A minha curva de aprendizagem foi bastante íngreme. Deram-me um giro com mais de metade das casas sem número o que dificulta bastante o trabalho. Ter de entregar o correio baseando-me em referências como: “casa verde”, “2x depois do matadouro á direita” e “a seguir ao homem que enfardou o filho”, seria tarefa fácil no universo do Gmail mas não é a mesma coisa neste universo de mais de 500 caixas postais.
Esta foi a minha praxe. Não se vai concerteza repetir, mas vou retirar daqui importantes lições. Uma delas é a de que não existe impossível! Outra das lições que aprendi foi acerca da minha capacidade de tolerância e resiliência.
Alturas houve em que estive prestes a deitar a toalha ao chão. Não bastasse a chacota dos colegas pelos pequenos deslizes com a mota enquanto me habituava a esta, certos tralhos foram fortes o suficiente para me abalar o espírito ao ponto de chegar a pensar “será que isto é mesmo pra mim?”. Em especial, lembro-me do último, situado numa subida íngreme, com excesso de confiança e falta de precaução atrevo-me a ir lá de mota, como fui ensinado e como o fiz anteriormente. Só que dessa vez, e com uma mota cuja mudança insistia em saltar, não tive tanta sorte. Fui a resvalar de marcha-atrás tentando em vão travar o impacto iminente sem sucesso. Levei com 100kg de mota em cima do meu ainda dorido e inchado tornozelo da última queda. [ai!]
Enfim, situações destas fazem parte. Temos de nos habituar à ideia de que elas acabam por acontecer quando menos se espera. Por isso é melhor ficar de olho vivo e pelo menos, evitar que se repitam.
Mas se há dias cinzentos, também há outros que valem a pena recordar. No outro dia estava a entregar correio no Talefe enquanto o habitual cãozinho da família ladrava obstinadamente, tentando julgo eu, alertar os donos pra minha presença. Entretanto vem a dona á janela e começo a fazer-lhe algumas perguntas sobre o destino das cartas que tinha pra entregar. Quando estou pra abalar dali reparo num estranho silêncio de fundo - já não se ouvia o ladrar do cão! E eis que a sra sai de casa e me pergunta – Mas você pontapeou o bicho? Ao que eu ainda sem compreender o que queria ela dizer com aquilo, penso – mais depressa pontapeava o dono – respondo-lhe – Eu?! Ora essa, e porquê? E nisto procuro o animal e vejo que este está prostrado no chão quase em opistótono e de patas pro alto. Saio da mota e vou ver de perto o cão, que agora começa a recobrar a consciência e combalido, refugia-se na sua casota para recobrar forças.
O que aconteceu?
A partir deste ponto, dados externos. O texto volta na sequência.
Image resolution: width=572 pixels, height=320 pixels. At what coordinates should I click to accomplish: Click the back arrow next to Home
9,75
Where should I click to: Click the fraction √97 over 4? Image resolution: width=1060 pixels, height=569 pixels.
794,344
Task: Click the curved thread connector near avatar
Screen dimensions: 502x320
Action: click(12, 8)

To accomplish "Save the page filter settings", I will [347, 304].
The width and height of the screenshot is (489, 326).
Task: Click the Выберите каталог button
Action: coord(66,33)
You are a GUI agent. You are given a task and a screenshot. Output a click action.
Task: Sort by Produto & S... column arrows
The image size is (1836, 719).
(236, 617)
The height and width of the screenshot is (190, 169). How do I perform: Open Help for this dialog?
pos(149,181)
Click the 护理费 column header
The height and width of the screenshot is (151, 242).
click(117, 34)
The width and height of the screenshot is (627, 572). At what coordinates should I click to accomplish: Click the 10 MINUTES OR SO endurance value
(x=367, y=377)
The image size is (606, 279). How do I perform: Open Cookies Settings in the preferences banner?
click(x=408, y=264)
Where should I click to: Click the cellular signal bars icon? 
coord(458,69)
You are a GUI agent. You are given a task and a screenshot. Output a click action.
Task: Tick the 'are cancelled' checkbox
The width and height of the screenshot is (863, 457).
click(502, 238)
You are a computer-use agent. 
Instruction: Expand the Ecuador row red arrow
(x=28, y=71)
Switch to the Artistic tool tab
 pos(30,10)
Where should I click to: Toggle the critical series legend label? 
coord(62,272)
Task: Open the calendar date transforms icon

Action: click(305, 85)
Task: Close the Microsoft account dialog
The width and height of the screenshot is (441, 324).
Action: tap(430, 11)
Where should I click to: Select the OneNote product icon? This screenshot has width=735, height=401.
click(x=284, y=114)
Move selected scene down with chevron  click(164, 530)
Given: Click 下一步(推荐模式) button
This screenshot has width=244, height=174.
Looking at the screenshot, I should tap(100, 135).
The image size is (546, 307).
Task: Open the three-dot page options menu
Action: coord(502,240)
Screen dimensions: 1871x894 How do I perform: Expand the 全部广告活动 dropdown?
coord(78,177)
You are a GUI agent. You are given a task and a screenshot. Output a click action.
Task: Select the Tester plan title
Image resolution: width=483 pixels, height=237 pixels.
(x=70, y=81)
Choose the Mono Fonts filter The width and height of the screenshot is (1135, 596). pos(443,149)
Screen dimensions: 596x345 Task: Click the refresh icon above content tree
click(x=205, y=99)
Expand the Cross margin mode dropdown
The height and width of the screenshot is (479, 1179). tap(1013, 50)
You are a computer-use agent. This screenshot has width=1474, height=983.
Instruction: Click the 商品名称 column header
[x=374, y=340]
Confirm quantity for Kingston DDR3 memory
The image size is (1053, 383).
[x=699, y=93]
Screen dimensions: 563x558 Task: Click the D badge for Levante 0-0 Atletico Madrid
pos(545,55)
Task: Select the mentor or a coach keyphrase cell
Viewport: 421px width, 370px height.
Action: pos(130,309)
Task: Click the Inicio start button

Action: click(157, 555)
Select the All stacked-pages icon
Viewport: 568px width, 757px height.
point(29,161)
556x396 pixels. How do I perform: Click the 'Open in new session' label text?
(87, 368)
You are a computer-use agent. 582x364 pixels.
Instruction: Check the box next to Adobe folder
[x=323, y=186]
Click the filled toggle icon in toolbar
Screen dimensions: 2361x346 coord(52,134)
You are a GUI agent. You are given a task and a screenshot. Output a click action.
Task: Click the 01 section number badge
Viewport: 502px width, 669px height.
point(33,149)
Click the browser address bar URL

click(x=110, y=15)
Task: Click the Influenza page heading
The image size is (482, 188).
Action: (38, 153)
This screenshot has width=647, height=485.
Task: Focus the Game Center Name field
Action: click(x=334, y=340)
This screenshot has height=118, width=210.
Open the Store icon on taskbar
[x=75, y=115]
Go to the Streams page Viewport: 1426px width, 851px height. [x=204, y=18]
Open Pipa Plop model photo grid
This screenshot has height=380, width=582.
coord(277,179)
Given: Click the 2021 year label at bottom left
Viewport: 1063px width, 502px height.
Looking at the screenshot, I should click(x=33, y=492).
Bem, a explicação simplista e apesar da sua provecta idade, foi de que ladrou tanto que se esqueceu de respirar.
Outro simpático quadrúpede que visito quase todos os dias é um pastor alemão que se empoleira no portão com as duas patas e a cabeça de fora. A princípio intimida, mas depois começo a afeiçoar-me ao bicho pois algo no “tom de ladrar” dela me diz que realmente não quer morder, mas sim encenar uma atitude responsável e protectora do que lhe foi confiado. E isso curiosamente foi-se-me tornando mais notório á medida que avançava com uma festinha aqui e ali e “conversava” com ela. Tem dias! Outros há em que me morde os preciosos dedinhos [ai!], mas o ladrar é quase sempre em tom de choro…é engraçado. Um dia destes deixo de a ouvir por instantes e quando estou para arrancar, eis que me prega um susto de morte ao se pôr à frente da mota. Tinha saído pelo outro portão enquanto depositava o correio e decidiu pregar uma partida ao carteiro, a safada…
O que vale é que toda a recruta tem um fim. E esse fim está á vista. Há no entanto ainda muito que aprender, ensinamentos que aguardam ao bater da curva. E eu estarei atento, ao mesmo tempo que me ergo das cinzas e arrumo as minhas gavetas.